La oposición llevaba mucho tiempo preparando este 30 de junio, el día en que se cumplió su primer aniversario en el cargo y el día en que sus opositores querían que se convirtiera en el de su salida.
El país entero entró ayer en una especie de estado de excepción: miles de opositores se dirigieron a la capital El Cairo para reunirse en la legendaria plaza Tahrir, epicentro de las protestas que terminaron con Hosni Mubarak a comienzos de 2011. También en otras provincias, desde el Mar Rojo hasta la costa del Mediterráneo, hubo manifestaciones. Ayer fue un gran día para el movimiento de protestas: desde comienzos de mayo reunió firmas contra Mursi y ya tiene más de 22 millones, casi diez millones más que el número de votos con los que Mursi fue elegido en las elecciones presidenciales.
Pero también los islamistas defensores del presidente se congregaron ante una mezquita, no lejos del palacio presidencial. La Hermandad Musulmana y otros partidos islámicos rechazan la dimisión de su jefe de Estado, elegido democráticamente, y quisieron mostrar su apoyo al mandatario. Sólo los radicales salafistas se mantuvieron al margen.
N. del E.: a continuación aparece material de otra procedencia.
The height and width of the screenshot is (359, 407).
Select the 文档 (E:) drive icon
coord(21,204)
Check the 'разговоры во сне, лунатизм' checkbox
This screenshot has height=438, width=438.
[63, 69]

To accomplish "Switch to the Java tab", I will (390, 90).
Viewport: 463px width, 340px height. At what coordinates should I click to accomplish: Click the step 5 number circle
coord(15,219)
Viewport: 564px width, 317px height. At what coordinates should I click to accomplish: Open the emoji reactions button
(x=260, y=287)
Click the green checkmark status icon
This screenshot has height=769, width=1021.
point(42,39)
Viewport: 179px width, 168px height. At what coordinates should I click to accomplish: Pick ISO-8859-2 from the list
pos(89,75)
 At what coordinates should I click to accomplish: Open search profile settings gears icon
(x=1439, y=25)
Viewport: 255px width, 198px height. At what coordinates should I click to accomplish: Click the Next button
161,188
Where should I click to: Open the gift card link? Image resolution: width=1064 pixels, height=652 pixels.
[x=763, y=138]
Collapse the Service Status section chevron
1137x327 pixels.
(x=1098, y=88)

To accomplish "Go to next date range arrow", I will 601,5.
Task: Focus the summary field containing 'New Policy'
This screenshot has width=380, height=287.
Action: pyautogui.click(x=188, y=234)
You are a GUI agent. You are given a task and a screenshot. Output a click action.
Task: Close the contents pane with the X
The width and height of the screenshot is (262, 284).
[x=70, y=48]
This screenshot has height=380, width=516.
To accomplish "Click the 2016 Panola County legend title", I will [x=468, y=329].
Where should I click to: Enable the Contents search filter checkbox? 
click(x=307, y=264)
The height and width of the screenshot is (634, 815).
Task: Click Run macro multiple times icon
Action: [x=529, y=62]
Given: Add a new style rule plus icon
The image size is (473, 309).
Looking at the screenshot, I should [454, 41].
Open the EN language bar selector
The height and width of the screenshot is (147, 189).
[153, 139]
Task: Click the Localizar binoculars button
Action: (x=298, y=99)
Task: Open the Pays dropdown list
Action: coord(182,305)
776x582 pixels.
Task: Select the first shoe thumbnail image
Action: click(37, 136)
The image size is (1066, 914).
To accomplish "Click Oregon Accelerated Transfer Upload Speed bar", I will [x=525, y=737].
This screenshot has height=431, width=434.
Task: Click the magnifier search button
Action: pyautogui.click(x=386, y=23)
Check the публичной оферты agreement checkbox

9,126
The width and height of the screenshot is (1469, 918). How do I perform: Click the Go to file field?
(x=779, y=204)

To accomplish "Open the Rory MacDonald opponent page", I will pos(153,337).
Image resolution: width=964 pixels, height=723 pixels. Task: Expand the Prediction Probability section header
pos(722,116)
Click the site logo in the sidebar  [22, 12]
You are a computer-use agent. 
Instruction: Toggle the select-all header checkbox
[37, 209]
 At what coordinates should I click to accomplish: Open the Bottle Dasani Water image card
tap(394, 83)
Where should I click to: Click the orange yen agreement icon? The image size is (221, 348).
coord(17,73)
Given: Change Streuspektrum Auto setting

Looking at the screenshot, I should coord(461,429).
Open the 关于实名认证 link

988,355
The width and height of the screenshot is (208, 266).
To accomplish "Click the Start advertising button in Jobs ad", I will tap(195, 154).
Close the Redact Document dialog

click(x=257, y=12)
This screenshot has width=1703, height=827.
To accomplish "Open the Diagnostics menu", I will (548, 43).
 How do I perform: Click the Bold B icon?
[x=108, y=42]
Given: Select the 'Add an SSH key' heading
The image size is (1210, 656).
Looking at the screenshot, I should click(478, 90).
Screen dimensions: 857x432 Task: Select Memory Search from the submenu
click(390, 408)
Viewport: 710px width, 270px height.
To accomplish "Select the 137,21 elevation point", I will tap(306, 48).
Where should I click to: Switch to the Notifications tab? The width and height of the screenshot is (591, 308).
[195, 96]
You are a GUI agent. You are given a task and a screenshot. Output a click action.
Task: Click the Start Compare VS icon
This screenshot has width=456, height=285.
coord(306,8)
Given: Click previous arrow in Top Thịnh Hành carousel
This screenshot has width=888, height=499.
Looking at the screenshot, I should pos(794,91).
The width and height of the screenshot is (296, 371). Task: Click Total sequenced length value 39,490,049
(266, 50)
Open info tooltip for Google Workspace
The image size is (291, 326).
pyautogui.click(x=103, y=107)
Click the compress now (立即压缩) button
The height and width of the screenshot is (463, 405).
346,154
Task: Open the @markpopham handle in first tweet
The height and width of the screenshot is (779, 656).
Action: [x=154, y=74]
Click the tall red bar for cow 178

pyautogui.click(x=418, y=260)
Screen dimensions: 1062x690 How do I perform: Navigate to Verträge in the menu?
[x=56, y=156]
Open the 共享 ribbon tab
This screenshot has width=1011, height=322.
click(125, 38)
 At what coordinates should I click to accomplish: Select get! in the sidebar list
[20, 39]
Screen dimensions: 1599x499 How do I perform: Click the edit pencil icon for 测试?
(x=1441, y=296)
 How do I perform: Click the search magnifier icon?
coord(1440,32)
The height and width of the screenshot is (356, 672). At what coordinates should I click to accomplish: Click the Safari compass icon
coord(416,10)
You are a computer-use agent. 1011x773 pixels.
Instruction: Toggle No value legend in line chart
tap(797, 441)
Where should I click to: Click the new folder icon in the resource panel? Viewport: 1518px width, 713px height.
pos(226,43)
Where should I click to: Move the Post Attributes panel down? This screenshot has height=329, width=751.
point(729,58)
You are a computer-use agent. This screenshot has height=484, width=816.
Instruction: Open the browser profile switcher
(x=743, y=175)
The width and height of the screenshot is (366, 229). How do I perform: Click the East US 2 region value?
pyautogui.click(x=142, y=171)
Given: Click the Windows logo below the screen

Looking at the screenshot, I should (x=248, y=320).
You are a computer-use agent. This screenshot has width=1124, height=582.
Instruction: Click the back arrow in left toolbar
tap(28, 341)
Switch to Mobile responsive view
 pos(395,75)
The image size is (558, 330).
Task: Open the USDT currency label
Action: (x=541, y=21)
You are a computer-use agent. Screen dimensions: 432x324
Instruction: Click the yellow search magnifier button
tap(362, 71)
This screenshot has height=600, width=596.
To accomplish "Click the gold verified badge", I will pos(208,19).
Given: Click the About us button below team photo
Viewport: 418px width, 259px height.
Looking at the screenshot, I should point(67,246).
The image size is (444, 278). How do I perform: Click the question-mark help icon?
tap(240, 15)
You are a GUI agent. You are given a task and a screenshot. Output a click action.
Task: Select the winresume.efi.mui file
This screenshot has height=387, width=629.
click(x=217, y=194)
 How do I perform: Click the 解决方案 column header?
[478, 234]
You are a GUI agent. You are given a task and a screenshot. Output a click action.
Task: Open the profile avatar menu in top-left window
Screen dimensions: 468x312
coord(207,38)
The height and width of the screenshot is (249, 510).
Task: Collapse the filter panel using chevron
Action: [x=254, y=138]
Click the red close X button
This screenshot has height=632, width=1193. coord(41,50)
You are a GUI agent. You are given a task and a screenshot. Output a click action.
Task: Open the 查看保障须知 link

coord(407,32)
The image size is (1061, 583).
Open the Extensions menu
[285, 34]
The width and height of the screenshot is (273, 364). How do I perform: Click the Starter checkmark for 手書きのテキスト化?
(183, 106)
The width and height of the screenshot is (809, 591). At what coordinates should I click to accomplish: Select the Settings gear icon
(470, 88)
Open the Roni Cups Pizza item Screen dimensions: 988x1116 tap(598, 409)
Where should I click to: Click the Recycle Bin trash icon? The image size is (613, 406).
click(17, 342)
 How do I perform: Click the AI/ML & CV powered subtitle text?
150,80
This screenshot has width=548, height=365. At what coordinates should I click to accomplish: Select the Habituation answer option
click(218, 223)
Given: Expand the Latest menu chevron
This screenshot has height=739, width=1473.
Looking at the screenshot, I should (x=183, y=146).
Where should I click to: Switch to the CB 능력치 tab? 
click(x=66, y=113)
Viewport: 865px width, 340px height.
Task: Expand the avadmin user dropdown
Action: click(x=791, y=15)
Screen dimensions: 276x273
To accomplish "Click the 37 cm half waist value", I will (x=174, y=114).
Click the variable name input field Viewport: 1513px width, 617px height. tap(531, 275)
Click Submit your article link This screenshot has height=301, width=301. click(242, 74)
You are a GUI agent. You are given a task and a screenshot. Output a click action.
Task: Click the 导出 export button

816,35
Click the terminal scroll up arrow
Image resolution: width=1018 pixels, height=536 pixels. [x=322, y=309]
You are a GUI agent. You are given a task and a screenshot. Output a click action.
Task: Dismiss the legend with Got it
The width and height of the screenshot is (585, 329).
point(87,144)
El país está dividido y las masivas tensiones sociales amenazan con descargarse. Ya en los últimos días se habían producido enfrentamientos violentos que costaron la vida a siete personas. "Egipto, dominado por el miedo", describía la atmósfera el diario estatal Al Ahram.
En los lugares en que se reúne la oposición, Mursi era recibido con euforia hace un año. En la plaza Tahrir, el islamista juró entonces el cargo, antes de hacerlo formal y oficialmente ante el Tribunal Constitucional. Además, Mursi prometió ser el presidente de todos los egipcios, una promesa que muchos ven rota: Mursi no se ocupa ni de la difícil situación económica ni de los problemas sociales y su único interés es garantizar el poder a su Hermandad Musulmana, denuncian los manifestantes. Lo que aún está poco claro es el papel que desempeñarán los militares: Mursi restó poder y competencias al Ejército tras su llegada a poder, pero depende también de su ayuda.
El ministro de Defensa, Abdel Fatah al Sisi, anunció recientemente que el Ejército no permitiría que los grupos políticos rivales destruyan el país. Si la lucha de poder se sale de control, los militares intenvendrán.
El diario Al Shoruk recordó esa palabras y tituló: "El plazo se acaba", refiriéndose a que el Ejército espera órdenes.